SELECTED PASSAGE —

Coronavirus
Seniors line up for vaccination in Mexico City. Seniors line up for vaccination in Mexico City.

Official count is 2 million coronavirus cases but university says it’s at least 17 million

UNAM estimates there could have been as many as 53 million

Mexico’s real coronavirus case tally is at least nine times higher than the total officially reported and could be up to 26 times higher, according to National Autonomous University (UNAM) estimates.

The official accumulated case tally rose to 2.02 million on Thursday but according to estimates on the UNAM Covid-19 Geographic Information Platform, there have been a minimum of 17.81 million cases since the virus was first detected here almost a year ago and a maximum of 53.43 million.

The minimum estimate assumes a fatality rate of 1% and that the official Covid-19 death toll – 178,108 as of Thursday – includes all fatalities from the infectious disease.

The maximum estimate assumes a fatality rate of 0.5% and that there have really been 1.5 Covid-19 deaths for every one officially registered.

Mexico’s case tally is widely considered a significant undercount because of the low Covid-19 testing rate. The health system has focused on testing people with serious symptoms of the disease, meaning that the vast majority of mild and asymptomatic cases don’t show up in official statistics.

The Health Ministry acknowledges that many cases go undetected and said early in the pandemic that its epidemiological surveillance system suggested that there were about eight undetected cases for each reported one.

INFORMATION —

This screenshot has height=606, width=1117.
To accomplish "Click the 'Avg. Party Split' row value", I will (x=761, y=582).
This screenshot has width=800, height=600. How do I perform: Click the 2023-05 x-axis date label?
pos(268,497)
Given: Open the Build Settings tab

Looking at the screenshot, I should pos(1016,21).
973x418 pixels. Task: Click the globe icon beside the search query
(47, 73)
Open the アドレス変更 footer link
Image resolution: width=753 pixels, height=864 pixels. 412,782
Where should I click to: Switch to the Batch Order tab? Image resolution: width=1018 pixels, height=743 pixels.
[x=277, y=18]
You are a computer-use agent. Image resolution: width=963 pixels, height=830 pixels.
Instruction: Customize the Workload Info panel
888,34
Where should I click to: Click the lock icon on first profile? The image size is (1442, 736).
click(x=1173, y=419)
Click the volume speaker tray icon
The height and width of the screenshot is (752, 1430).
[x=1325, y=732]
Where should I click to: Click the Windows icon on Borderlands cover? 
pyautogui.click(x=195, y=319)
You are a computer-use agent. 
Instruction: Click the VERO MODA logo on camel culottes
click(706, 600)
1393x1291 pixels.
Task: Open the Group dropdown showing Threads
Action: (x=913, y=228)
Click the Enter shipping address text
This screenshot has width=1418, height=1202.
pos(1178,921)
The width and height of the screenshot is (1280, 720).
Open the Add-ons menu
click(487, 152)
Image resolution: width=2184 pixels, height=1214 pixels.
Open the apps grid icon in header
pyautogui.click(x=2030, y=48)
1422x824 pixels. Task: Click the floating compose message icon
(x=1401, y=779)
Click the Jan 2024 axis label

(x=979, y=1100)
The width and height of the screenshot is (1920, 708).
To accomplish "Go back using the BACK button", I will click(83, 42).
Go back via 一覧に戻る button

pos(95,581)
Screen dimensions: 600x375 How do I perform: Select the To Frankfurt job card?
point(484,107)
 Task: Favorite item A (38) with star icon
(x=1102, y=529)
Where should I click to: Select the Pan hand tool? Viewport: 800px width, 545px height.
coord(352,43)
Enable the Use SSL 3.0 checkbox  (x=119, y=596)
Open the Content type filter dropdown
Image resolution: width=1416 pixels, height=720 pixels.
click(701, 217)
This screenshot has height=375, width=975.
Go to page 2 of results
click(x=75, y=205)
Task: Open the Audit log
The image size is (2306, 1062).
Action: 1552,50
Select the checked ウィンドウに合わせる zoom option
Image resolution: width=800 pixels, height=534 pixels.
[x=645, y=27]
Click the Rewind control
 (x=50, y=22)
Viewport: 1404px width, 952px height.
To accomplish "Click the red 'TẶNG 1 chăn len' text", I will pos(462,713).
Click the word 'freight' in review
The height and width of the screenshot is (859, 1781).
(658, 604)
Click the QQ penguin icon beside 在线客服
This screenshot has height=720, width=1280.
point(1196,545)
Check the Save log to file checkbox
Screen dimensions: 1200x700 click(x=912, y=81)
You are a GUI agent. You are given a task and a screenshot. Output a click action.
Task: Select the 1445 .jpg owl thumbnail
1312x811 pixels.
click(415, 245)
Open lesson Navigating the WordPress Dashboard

WHAT TO WORK ON —
- 1) Swap "fatality rate" for "death rate" and write out the article on Mexico's coronavirus case count starting at "UNAM estimates there" and ending at "one officially registered.".
- 2) Carry on the article about Mexico's coronavirus case count, beginning after its last sentence.

TASK-BY-TASK OUTPUTS —
- 1)
UNAM estimates there could have been as many as 53 million

Mexico’s real coronavirus case tally is at least nine times higher than the total officially reported and could be up to 26 times higher, according to National Autonomous University (UNAM) estimates.

The official accumulated case tally rose to 2.02 million on Thursday but according to estimates on the UNAM Covid-19 Geographic Information Platform, there have been a minimum of 17.81 million cases since the virus was first detected here almost a year ago and a maximum of 53.43 million.

The minimum estimate assumes a death rate of 1% and that the official Covid-19 death toll – 178,108 as of Thursday – includes all fatalities from the infectious disease.

The maximum estimate assumes a death rate of 0.5% and that there have really been 1.5 Covid-19 deaths for every one officially registered.

- 2)
However, for several months its case number estimates have been only slightly higher than the official tally. The Health Ministry currently estimates that there have been just under 2.22 million cases since the start of the pandemic, a figure only 1.1 times, or 10%, higher than the official tally.

Malaquías López, a public health professor at UNAM and spokesperson for the university’s Covid-19 commission, said the ministry’s estimated case numbers don’t square with a serological testing survey conducted between August and November last year that found that about a quarter of the population had developed antibodies against the coronavirus as a result of having it.

The National Institute of Public Health estimated that about 31 million Mexicans had been infected with the virus, a number that could have risen significantly given that December and January were the two worst months of the pandemic.

UNAM’s active case estimates are also much higher than those of the Health Ministry. The university estimates that there are currently a minimum of 455,577 active cases and a maximum of 1.36 million.

According to the Health Ministry, there are just 56,981 active cases, a figure that has decreased significantly this month after rising above 110,000 in late January.

UNAM’s figures suggest that the coronavirus is still running rampant, although health authorities contend that the situation has improved considerably compared to January, and declining hospital occupancy levels back up that claim.

But while the average number of cases reported daily in the first 18 days of February declined 38% compared to the average in January, average daily Covid-19 deaths increased 3% to 1,087, evidence that Mexico is still paying a heavy price for the Christmas-New Year’s gatherings and parties that fueled the pandemic.

Meanwhile, Mexico’s vaccination efforts are gathering speed after shipments of AstraZeneca and Pfizer vaccines arrived early this week. As of Thursday night, almost 1.32 million vaccine doses had been administered, mainly to health workers and seniors.